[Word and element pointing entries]
— START —
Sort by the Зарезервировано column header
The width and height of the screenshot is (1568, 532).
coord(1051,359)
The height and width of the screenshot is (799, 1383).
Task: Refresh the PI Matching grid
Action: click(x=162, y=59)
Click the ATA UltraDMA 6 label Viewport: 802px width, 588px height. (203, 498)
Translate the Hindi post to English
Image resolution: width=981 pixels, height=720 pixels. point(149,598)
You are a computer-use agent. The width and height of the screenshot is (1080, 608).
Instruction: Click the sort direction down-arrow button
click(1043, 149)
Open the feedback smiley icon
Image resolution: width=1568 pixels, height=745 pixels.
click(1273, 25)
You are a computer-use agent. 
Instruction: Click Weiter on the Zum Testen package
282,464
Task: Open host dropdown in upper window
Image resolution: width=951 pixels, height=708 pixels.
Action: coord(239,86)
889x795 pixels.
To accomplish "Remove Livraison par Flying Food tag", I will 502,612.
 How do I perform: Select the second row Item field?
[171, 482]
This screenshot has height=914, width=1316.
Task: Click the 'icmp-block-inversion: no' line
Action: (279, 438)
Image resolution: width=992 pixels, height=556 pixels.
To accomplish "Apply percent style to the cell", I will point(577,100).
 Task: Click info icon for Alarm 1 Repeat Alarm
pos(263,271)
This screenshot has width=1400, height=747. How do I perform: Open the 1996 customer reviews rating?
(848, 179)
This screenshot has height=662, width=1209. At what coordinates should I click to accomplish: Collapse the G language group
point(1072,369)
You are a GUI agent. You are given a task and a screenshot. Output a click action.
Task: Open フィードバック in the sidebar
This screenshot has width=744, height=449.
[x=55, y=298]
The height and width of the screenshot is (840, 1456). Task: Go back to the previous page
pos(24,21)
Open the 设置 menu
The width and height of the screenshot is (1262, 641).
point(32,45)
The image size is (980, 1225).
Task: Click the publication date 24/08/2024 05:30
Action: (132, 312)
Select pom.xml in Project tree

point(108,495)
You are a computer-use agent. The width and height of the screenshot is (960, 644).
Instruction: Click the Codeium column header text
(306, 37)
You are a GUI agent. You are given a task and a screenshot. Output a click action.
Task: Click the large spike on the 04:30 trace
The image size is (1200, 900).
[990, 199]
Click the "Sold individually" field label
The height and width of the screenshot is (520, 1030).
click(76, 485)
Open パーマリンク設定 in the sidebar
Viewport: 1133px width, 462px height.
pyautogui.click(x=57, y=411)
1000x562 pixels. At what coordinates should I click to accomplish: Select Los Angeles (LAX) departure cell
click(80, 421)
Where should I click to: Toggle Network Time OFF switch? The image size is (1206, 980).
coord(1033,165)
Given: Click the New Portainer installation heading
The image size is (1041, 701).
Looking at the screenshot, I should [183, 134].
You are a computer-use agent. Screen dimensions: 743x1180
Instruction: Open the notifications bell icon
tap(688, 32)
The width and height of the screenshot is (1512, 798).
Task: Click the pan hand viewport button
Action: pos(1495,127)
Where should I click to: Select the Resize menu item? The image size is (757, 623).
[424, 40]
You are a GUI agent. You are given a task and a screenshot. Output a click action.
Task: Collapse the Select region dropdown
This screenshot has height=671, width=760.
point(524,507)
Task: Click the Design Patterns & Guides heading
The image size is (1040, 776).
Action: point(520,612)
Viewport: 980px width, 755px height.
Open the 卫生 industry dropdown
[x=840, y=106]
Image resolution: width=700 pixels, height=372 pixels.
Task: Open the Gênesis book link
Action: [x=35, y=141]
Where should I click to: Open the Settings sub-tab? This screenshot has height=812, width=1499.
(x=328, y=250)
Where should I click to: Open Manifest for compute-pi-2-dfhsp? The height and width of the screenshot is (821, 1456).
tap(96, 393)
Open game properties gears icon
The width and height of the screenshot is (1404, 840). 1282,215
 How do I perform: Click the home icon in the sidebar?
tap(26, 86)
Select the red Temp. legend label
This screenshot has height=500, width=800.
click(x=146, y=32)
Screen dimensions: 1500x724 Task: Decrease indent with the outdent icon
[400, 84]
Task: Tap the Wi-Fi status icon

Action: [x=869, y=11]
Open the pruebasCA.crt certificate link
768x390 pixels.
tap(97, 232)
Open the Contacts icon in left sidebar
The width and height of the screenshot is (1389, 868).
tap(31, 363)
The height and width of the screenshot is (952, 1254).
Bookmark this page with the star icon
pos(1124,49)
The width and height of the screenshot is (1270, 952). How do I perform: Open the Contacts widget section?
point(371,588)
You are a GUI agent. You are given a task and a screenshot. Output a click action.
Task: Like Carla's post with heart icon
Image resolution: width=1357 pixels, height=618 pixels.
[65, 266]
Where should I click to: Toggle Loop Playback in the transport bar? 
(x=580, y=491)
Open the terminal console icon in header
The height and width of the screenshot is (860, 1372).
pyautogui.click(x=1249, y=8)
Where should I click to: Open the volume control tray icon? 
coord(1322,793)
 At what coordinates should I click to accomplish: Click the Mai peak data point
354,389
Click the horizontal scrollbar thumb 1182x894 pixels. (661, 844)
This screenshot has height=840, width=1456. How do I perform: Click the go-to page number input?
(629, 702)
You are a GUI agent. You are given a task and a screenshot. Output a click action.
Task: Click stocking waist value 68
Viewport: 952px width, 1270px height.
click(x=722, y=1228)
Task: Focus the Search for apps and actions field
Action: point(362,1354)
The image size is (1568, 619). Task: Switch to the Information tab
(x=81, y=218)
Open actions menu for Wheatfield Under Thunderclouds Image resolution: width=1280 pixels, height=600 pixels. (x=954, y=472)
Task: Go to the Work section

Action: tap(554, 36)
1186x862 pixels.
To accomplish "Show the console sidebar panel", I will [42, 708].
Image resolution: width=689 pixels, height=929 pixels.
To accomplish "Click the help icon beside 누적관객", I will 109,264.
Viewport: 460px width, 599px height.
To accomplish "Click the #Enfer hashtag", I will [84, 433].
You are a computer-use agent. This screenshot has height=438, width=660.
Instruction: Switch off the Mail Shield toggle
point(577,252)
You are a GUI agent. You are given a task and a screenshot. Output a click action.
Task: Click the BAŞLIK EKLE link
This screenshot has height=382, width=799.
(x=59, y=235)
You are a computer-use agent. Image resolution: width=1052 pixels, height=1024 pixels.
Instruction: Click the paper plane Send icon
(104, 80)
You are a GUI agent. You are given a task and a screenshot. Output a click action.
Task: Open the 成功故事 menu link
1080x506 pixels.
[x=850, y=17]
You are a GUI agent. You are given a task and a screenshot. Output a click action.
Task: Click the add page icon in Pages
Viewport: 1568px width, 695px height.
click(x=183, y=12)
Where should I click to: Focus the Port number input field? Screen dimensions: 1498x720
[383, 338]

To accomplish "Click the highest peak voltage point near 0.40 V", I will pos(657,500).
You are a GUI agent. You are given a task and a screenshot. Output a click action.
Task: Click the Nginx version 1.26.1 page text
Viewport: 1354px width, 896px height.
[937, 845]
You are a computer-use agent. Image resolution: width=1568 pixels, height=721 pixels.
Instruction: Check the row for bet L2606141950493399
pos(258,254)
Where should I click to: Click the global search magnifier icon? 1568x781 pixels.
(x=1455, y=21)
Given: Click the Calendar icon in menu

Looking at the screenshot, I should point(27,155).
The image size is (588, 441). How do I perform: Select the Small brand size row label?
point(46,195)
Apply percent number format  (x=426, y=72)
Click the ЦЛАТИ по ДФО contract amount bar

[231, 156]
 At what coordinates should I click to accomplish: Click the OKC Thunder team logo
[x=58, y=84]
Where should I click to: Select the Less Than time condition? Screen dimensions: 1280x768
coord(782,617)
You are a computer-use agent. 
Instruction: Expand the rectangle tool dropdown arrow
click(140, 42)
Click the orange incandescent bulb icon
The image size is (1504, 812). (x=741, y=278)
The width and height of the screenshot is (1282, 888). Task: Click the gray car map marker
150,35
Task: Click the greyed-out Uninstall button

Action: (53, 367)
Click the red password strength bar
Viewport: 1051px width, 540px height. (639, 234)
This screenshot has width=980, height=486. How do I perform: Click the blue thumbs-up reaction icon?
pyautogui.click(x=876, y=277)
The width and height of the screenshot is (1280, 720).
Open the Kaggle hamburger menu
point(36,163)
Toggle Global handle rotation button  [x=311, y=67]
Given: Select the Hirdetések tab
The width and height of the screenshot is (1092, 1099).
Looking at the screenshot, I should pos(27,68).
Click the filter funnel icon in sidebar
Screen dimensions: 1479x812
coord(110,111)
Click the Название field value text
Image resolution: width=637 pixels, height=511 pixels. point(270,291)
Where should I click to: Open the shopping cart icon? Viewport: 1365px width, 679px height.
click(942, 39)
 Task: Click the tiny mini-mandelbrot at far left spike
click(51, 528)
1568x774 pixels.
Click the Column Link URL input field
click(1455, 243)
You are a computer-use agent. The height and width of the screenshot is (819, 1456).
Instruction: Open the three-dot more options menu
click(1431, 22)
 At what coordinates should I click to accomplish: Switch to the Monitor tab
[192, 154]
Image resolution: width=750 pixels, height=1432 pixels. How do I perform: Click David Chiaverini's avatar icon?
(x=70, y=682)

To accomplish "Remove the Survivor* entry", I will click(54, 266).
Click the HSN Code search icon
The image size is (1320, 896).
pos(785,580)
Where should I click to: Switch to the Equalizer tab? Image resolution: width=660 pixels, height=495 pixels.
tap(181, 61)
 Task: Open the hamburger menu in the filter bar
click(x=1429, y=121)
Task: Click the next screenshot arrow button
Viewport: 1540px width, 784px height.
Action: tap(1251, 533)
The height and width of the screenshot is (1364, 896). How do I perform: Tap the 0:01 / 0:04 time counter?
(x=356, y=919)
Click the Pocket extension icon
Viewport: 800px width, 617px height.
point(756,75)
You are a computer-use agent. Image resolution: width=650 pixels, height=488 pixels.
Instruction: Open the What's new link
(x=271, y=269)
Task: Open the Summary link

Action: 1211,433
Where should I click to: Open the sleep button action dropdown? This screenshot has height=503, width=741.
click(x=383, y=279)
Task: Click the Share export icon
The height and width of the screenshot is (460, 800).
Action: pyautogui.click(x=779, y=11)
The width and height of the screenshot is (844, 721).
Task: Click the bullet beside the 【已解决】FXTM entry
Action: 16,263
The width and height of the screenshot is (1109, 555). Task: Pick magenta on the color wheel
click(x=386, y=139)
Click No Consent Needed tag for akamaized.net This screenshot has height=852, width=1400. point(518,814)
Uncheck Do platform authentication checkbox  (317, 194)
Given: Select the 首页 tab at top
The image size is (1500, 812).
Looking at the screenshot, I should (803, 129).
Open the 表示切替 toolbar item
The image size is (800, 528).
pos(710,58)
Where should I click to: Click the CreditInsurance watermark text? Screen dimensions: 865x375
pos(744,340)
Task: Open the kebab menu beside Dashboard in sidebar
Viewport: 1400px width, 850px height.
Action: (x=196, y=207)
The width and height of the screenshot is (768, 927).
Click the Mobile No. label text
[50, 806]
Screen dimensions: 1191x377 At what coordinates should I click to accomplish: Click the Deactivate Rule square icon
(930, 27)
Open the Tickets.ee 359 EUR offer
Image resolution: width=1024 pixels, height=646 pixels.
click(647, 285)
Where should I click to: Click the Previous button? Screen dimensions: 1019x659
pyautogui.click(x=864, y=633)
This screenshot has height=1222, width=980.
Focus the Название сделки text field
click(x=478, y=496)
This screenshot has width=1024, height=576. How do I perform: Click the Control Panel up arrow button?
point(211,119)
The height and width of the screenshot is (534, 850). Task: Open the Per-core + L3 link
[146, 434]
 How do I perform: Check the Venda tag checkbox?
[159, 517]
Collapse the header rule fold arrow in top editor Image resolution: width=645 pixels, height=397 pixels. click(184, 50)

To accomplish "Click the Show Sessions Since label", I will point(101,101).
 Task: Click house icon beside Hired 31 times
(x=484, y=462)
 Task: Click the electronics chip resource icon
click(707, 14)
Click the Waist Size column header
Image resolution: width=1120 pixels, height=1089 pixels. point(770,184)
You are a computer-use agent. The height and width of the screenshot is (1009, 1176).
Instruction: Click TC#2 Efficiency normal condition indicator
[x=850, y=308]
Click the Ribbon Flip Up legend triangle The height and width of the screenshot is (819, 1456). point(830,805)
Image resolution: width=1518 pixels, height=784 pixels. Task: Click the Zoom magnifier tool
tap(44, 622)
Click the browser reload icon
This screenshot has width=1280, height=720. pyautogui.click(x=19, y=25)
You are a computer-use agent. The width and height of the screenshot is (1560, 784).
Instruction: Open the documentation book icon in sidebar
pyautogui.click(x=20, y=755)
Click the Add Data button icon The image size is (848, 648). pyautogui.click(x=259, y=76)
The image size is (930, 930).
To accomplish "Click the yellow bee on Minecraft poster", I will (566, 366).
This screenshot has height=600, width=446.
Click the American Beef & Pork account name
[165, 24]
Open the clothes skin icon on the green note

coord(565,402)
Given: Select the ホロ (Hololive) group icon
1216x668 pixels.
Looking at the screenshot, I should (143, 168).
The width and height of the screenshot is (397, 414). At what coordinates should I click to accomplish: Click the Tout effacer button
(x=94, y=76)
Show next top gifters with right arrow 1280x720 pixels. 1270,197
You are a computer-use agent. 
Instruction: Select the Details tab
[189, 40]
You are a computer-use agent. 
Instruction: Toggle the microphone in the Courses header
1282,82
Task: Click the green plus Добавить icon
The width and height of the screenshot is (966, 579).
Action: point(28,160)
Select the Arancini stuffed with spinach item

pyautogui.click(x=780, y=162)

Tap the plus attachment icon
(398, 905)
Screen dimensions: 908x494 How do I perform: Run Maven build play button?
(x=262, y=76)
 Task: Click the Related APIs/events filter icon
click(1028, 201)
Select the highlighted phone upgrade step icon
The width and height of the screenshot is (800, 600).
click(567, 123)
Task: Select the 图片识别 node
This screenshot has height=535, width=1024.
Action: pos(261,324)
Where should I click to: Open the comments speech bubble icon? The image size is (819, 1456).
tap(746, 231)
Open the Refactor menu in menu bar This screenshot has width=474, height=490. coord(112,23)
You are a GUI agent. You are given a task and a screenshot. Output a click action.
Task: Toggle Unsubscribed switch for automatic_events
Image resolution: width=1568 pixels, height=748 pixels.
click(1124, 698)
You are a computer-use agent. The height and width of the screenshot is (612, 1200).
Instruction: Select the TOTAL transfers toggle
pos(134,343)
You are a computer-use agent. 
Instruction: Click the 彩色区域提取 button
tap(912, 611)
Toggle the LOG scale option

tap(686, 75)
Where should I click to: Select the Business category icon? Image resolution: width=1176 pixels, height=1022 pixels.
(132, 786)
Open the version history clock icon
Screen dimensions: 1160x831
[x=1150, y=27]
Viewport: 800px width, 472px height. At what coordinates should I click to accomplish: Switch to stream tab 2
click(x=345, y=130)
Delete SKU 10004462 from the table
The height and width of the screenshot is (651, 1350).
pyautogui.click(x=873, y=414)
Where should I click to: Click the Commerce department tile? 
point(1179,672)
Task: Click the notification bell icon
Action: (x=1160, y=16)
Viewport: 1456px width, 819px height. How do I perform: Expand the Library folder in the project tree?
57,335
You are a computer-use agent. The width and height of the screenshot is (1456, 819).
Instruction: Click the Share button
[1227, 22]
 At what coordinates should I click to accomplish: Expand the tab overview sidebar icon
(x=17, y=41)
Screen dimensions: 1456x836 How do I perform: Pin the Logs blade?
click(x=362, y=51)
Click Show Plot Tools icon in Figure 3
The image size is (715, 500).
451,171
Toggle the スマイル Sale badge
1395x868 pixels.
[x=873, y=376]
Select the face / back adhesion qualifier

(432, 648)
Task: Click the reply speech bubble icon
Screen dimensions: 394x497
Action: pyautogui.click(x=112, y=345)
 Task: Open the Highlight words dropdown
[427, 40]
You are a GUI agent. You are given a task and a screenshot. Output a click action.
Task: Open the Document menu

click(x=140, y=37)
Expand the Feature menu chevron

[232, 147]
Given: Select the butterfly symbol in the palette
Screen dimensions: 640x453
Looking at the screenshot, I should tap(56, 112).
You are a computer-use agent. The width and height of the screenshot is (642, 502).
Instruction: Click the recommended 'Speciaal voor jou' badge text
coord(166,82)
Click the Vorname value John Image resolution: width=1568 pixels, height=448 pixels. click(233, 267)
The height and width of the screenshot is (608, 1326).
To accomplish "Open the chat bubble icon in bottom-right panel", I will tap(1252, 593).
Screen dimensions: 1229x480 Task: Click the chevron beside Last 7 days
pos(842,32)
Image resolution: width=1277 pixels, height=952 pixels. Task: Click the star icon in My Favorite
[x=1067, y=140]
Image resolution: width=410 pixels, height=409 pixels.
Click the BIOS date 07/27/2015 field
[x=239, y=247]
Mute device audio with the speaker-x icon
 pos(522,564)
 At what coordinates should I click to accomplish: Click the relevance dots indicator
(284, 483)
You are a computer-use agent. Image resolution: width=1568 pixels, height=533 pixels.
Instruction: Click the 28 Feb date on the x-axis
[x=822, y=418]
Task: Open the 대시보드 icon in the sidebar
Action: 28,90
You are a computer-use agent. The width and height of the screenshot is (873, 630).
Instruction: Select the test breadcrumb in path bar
— END —
Given instruction
Return the rows from the line containing "pixels, height=533 pixels." through the end of the rows above, inclusive, reproducing each line verbatim.

Task response
You are a computer-use agent. Image resolution: width=1568 pixels, height=533 pixels.
Instruction: Click the 28 Feb date on the x-axis
[x=822, y=418]
Task: Open the 대시보드 icon in the sidebar
Action: 28,90
You are a computer-use agent. The width and height of the screenshot is (873, 630).
Instruction: Select the test breadcrumb in path bar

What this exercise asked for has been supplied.